Голос Мартыновой, директора универмага, был неузнаваем:

– Беда! Петр Сергеич, беда!

– Замолчи.

– Беда, Петр Сергеич!

– Я кому сказал – замолчи. Замолчи и положи трубку. Иди ко мне и приведи себя в порядок.

Всхлип, швырканье размокшего носа и короткие, режущие слух телефонные гудки.

Козырин бросил трубку, достал чистый, аккуратно отглаженный носовой платок и брезгливо, старательно вытер руки, каждый палец отдельно, словно залез ими во что-то грязное и вонючее. Он всегда испытывал почти физическую брезгливость, если люди, с которыми ему приходилось иметь дело, теряли голову, начинали хлюпать носом и в конце концов впадали в истерику. Сам Козырин в любых случаях оставался внешне невозмутимым, а думал хладнокровно и расчетливо. Наведя порядок на своем большом рабочем столе, он щелкнул кнопкой селектора:

– Катя, со мной никого не соединяй и никого не впускай, кроме Мартыновой. Поняла?

Пока вытирал руки, складывал бумаги и отдавал указание секретарше, успел прикинуть добрый десяток всяких вариантов. И все были неплохи. Но нужно еще знать главное – чем вызван заполошный звонок? «Не будем торопиться, подождем».

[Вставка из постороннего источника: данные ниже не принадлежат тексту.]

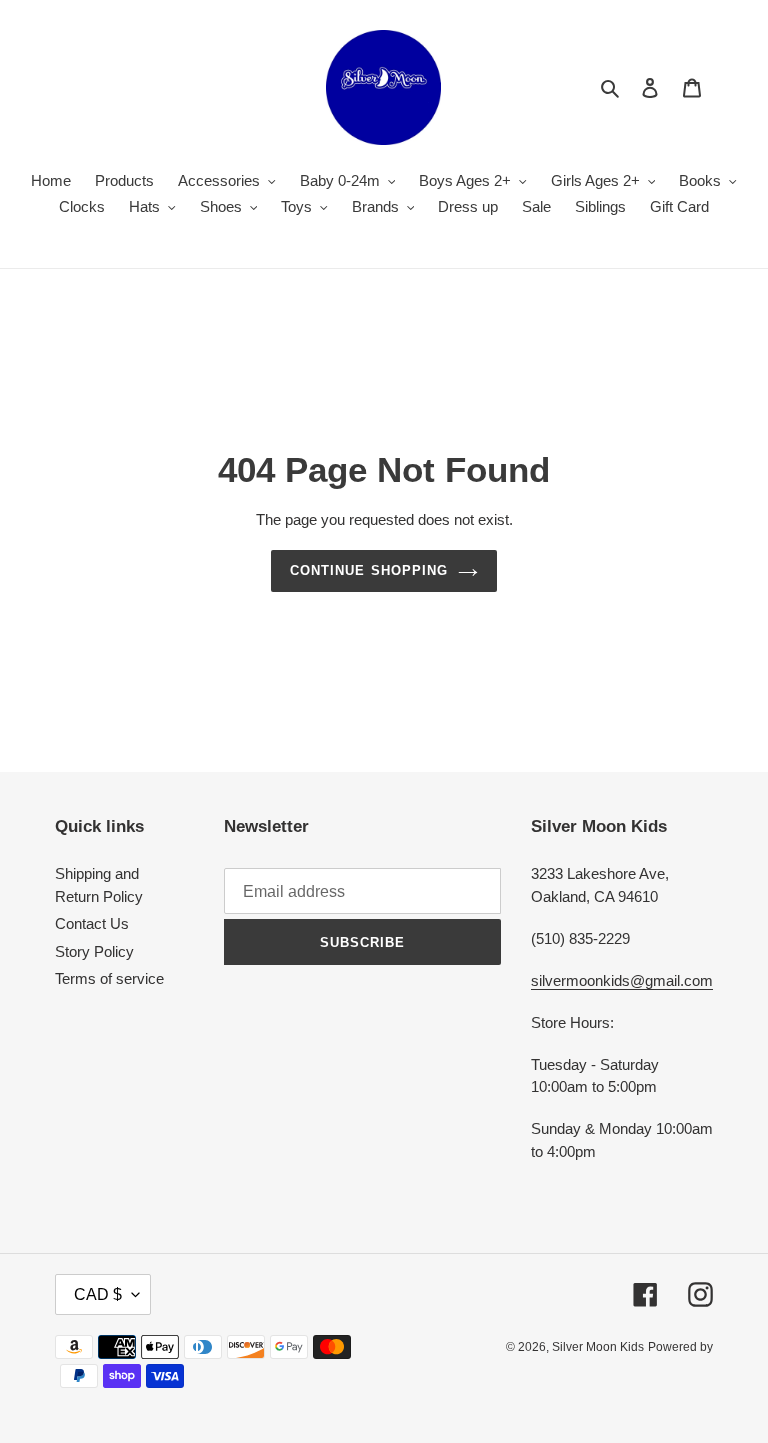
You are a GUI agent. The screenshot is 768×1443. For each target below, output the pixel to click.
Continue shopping (369, 570)
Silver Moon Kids (598, 1347)
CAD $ (98, 1294)
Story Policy (94, 951)
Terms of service (109, 978)
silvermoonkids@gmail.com (622, 980)
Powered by (680, 1347)
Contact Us (92, 923)
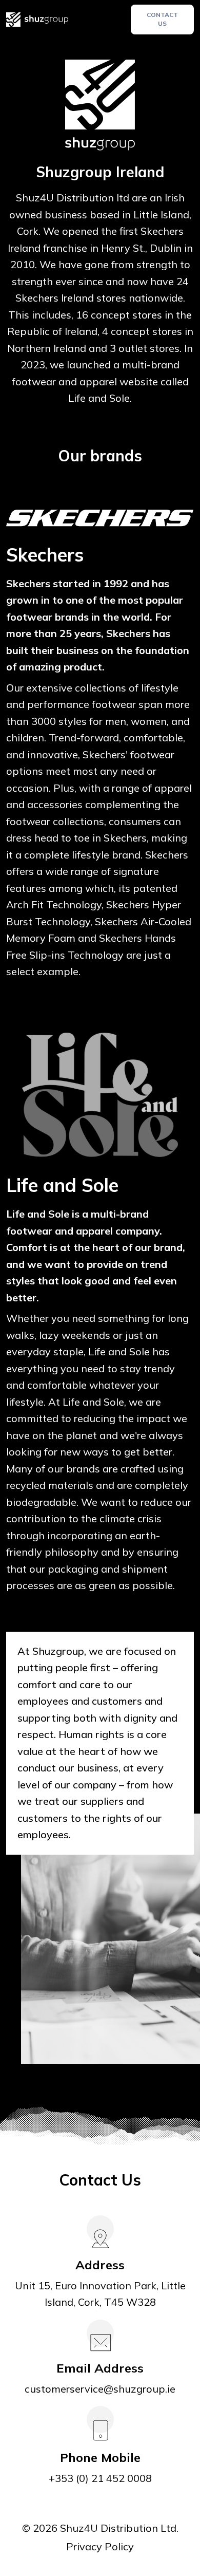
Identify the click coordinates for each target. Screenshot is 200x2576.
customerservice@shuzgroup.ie (100, 2388)
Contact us (162, 19)
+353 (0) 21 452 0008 (100, 2478)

В настежь распахнутое окно залетал ветерок, пахнущий отцветающей сиренью, шевелил длинную белую занавеску, она покачивалась и упруго выгибалась, легко, едва ощутимо касаясь лица Козырина. Он смотрел через занавеску на центральную крутояровскую улицу и ждал, когда на узком тротуарчике, обсаженном с обеих сторон тополями, появится высокая стройная фигура директора универмага Мартыновой. Вот сейчас она величаво выплывет из-за дальнего тополя и, твердо, решительно шагая, так, что стук каблуков по асфальту услышится даже здесь, в кабинете, пройдет мимо раскрытого настежь окна, торжественно пронесет горделиво поднятую голову с высокой прической. Козырин приготовился увидеть знакомую картину, но, когда показалась Мартынова, он вздрогнул от удивления. Мартынова почти бежала, то и дело оглядываясь назад, прическа сбилась набок, а под глазами темнели разводы подмокшей туши.

«Дура! Мокрая курица! Тьфу!» – ругнулся про себя Козырин и, захлопнув створки, отошел от окна.

Мартынова совсем потеряла голову, но у нее еще хватило ума плотно закрыть за собой дверь кабинета и только после этого негромко взвыть:

– Петр Сергеич, беда!

– Вот вода в графине, садись попей. Пей, пей. А теперь подойди к зеркалу и приведи себя в порядок. Высморкаться не забудь.

И снова у него появилось желание достать белый отглаженный платок и старательно вытереть руки, каждый палец в отдельности.

Кое-как Мартынова поправила прическу, вытерла тушь под глазами и села сбоку стола, стараясь держать себя в руках, но голос дрожал и пресекался.

– Петр Сергеич…

– Это я уже слышал. Короче.

– В ювелирном отделе… ну, как у нас договоренность была по золоту… Пришел из редакции… этот, в очках, Рябушкин. И сразу – дайте документы. Девочка растерялась, расплакалась, ну и сказала, что мы золото… перед наценкой… и теперь… В общем, заставил ее объяснительную написать, забрал и ушел.

– А ты где была?

– Я? В кабинете была.

– Тупица. Ты должна была стоять у отдела.